What is expected: Once you have read the data below, write it all out exactly.

Entries shown:
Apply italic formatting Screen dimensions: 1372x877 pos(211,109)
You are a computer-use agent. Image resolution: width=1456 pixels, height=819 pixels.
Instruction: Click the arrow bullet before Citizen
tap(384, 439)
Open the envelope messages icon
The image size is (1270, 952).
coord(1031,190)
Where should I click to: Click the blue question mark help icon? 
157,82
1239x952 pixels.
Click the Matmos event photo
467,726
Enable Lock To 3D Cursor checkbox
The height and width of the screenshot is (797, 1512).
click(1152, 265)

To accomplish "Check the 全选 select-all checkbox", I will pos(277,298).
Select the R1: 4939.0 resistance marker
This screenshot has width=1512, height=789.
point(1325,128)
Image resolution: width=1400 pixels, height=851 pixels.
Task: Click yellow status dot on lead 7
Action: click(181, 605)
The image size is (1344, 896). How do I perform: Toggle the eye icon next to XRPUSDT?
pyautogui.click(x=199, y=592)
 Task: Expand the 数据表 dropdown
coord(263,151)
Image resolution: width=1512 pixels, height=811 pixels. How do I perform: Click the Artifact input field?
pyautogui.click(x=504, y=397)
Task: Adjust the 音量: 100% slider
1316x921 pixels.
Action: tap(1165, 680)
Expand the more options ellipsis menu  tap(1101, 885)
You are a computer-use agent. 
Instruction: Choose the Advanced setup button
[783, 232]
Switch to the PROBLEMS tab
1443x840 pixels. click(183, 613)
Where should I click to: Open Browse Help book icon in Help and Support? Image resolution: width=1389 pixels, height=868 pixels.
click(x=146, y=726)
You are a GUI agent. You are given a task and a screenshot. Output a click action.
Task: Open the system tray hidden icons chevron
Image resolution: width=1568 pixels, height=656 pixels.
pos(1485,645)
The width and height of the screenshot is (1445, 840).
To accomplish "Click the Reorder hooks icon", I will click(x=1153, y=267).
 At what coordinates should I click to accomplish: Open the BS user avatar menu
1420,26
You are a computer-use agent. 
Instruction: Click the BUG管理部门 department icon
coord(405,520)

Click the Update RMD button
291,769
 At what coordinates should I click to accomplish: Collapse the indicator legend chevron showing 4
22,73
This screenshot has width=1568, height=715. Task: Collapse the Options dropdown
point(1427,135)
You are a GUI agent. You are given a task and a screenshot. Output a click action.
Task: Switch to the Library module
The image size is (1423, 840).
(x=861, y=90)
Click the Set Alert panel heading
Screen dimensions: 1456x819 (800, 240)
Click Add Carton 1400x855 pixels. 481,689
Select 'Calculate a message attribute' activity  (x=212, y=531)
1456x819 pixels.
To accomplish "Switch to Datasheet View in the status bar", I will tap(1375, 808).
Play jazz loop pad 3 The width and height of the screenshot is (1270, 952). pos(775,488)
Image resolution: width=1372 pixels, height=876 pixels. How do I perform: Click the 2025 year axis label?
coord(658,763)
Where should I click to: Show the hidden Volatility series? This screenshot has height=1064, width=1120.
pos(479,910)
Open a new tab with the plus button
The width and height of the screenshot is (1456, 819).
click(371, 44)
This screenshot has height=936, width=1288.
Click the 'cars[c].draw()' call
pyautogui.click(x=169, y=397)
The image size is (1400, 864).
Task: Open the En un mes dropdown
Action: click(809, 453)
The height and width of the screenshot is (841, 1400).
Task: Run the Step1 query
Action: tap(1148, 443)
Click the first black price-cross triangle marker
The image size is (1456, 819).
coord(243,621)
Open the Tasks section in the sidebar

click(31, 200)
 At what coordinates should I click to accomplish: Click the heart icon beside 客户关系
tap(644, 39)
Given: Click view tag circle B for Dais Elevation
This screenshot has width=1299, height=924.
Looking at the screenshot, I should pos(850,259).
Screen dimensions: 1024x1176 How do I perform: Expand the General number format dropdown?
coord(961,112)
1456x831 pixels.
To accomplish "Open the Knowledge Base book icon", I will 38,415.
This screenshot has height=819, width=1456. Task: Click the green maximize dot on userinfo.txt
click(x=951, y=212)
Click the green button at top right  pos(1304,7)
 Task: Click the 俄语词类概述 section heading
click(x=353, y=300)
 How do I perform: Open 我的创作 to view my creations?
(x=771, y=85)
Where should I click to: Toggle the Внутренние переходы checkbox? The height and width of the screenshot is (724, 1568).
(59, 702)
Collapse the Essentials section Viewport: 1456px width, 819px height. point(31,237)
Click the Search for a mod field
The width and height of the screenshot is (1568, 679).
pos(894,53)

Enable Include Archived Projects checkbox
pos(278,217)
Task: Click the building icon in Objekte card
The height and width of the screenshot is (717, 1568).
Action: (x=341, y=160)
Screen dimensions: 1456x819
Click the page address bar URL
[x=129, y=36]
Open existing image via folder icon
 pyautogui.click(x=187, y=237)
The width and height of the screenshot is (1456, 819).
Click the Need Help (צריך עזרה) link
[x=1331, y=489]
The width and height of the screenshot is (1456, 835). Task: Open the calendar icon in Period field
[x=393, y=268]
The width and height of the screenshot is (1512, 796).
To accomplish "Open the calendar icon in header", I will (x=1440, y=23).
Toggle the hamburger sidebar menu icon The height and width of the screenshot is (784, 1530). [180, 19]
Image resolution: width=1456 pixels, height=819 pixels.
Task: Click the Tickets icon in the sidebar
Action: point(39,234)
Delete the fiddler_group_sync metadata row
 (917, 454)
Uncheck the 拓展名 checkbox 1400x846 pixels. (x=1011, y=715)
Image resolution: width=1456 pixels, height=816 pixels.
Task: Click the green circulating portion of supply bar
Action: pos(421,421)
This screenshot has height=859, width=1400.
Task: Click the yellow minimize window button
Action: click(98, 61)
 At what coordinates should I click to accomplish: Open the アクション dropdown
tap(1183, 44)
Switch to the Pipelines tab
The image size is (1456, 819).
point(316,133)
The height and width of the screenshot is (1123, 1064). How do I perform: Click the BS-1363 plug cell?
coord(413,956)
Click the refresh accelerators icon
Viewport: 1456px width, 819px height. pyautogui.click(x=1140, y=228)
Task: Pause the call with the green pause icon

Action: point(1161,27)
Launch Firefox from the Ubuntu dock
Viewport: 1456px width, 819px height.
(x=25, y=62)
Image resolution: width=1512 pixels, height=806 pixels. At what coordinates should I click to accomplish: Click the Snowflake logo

Solution for this task:
Apply italic formatting Screen dimensions: 1372x877 pos(211,109)
You are a computer-use agent. Image resolution: width=1456 pixels, height=819 pixels.
Instruction: Click the arrow bullet before Citizen
tap(384, 439)
Open the envelope messages icon
The image size is (1270, 952).
coord(1031,190)
Where should I click to: Click the blue question mark help icon? 
157,82
1239x952 pixels.
Click the Matmos event photo
467,726
Enable Lock To 3D Cursor checkbox
The height and width of the screenshot is (797, 1512).
click(1152, 265)

To accomplish "Check the 全选 select-all checkbox", I will pos(277,298).
Select the R1: 4939.0 resistance marker
This screenshot has width=1512, height=789.
point(1325,128)
Image resolution: width=1400 pixels, height=851 pixels.
Task: Click yellow status dot on lead 7
Action: click(181, 605)
The image size is (1344, 896). How do I perform: Toggle the eye icon next to XRPUSDT?
pyautogui.click(x=199, y=592)
 Task: Expand the 数据表 dropdown
coord(263,151)
Image resolution: width=1512 pixels, height=811 pixels. How do I perform: Click the Artifact input field?
pyautogui.click(x=504, y=397)
Task: Adjust the 音量: 100% slider
1316x921 pixels.
Action: tap(1165, 680)
Expand the more options ellipsis menu  tap(1101, 885)
You are a computer-use agent. 
Instruction: Choose the Advanced setup button
[783, 232]
Switch to the PROBLEMS tab
1443x840 pixels. click(183, 613)
Where should I click to: Open Browse Help book icon in Help and Support? Image resolution: width=1389 pixels, height=868 pixels.
click(x=146, y=726)
You are a GUI agent. You are given a task and a screenshot. Output a click action.
Task: Open the system tray hidden icons chevron
Image resolution: width=1568 pixels, height=656 pixels.
pos(1485,645)
The width and height of the screenshot is (1445, 840).
To accomplish "Click the Reorder hooks icon", I will click(x=1153, y=267).
 At what coordinates should I click to accomplish: Open the BS user avatar menu
1420,26
You are a computer-use agent. 
Instruction: Click the BUG管理部门 department icon
coord(405,520)

Click the Update RMD button
291,769
 At what coordinates should I click to accomplish: Collapse the indicator legend chevron showing 4
22,73
This screenshot has width=1568, height=715. Task: Collapse the Options dropdown
point(1427,135)
You are a GUI agent. You are given a task and a screenshot. Output a click action.
Task: Switch to the Library module
The image size is (1423, 840).
(x=861, y=90)
Click the Set Alert panel heading
Screen dimensions: 1456x819 (800, 240)
Click Add Carton 1400x855 pixels. 481,689
Select 'Calculate a message attribute' activity  (x=212, y=531)
1456x819 pixels.
To accomplish "Switch to Datasheet View in the status bar", I will tap(1375, 808).
Play jazz loop pad 3 The width and height of the screenshot is (1270, 952). pos(775,488)
Image resolution: width=1372 pixels, height=876 pixels. How do I perform: Click the 2025 year axis label?
coord(658,763)
Where should I click to: Show the hidden Volatility series? This screenshot has height=1064, width=1120.
pos(479,910)
Open a new tab with the plus button
The width and height of the screenshot is (1456, 819).
click(371, 44)
This screenshot has height=936, width=1288.
Click the 'cars[c].draw()' call
pyautogui.click(x=169, y=397)
The image size is (1400, 864).
Task: Open the En un mes dropdown
Action: click(809, 453)
The height and width of the screenshot is (841, 1400).
Task: Run the Step1 query
Action: tap(1148, 443)
Click the first black price-cross triangle marker
The image size is (1456, 819).
coord(243,621)
Open the Tasks section in the sidebar

click(31, 200)
 At what coordinates should I click to accomplish: Click the heart icon beside 客户关系
tap(644, 39)
Given: Click view tag circle B for Dais Elevation
This screenshot has width=1299, height=924.
Looking at the screenshot, I should pos(850,259).
Screen dimensions: 1024x1176 How do I perform: Expand the General number format dropdown?
coord(961,112)
1456x831 pixels.
To accomplish "Open the Knowledge Base book icon", I will 38,415.
This screenshot has height=819, width=1456. Task: Click the green maximize dot on userinfo.txt
click(x=951, y=212)
Click the green button at top right  pos(1304,7)
 Task: Click the 俄语词类概述 section heading
click(x=353, y=300)
 How do I perform: Open 我的创作 to view my creations?
(x=771, y=85)
Where should I click to: Toggle the Внутренние переходы checkbox? The height and width of the screenshot is (724, 1568).
(59, 702)
Collapse the Essentials section Viewport: 1456px width, 819px height. point(31,237)
Click the Search for a mod field
The width and height of the screenshot is (1568, 679).
pos(894,53)

Enable Include Archived Projects checkbox
pos(278,217)
Task: Click the building icon in Objekte card
The height and width of the screenshot is (717, 1568).
Action: (x=341, y=160)
Screen dimensions: 1456x819
Click the page address bar URL
[x=129, y=36]
Open existing image via folder icon
 pyautogui.click(x=187, y=237)
The width and height of the screenshot is (1456, 819).
Click the Need Help (צריך עזרה) link
[x=1331, y=489]
The width and height of the screenshot is (1456, 835). Task: Open the calendar icon in Period field
[x=393, y=268]
The width and height of the screenshot is (1512, 796).
To accomplish "Open the calendar icon in header", I will (x=1440, y=23).
Toggle the hamburger sidebar menu icon The height and width of the screenshot is (784, 1530). [180, 19]
Image resolution: width=1456 pixels, height=819 pixels.
Task: Click the Tickets icon in the sidebar
Action: point(39,234)
Delete the fiddler_group_sync metadata row
 (917, 454)
Uncheck the 拓展名 checkbox 1400x846 pixels. (x=1011, y=715)
Image resolution: width=1456 pixels, height=816 pixels.
Task: Click the green circulating portion of supply bar
Action: pos(421,421)
This screenshot has height=859, width=1400.
Task: Click the yellow minimize window button
Action: click(98, 61)
 At what coordinates should I click to accomplish: Open the アクション dropdown
tap(1183, 44)
Switch to the Pipelines tab
The image size is (1456, 819).
point(316,133)
The height and width of the screenshot is (1123, 1064). How do I perform: Click the BS-1363 plug cell?
coord(413,956)
Click the refresh accelerators icon
Viewport: 1456px width, 819px height. pyautogui.click(x=1140, y=228)
Task: Pause the call with the green pause icon

Action: point(1161,27)
Launch Firefox from the Ubuntu dock
Viewport: 1456px width, 819px height.
(x=25, y=62)
Image resolution: width=1512 pixels, height=806 pixels. At what coordinates should I click to accomplish: Click the Snowflake logo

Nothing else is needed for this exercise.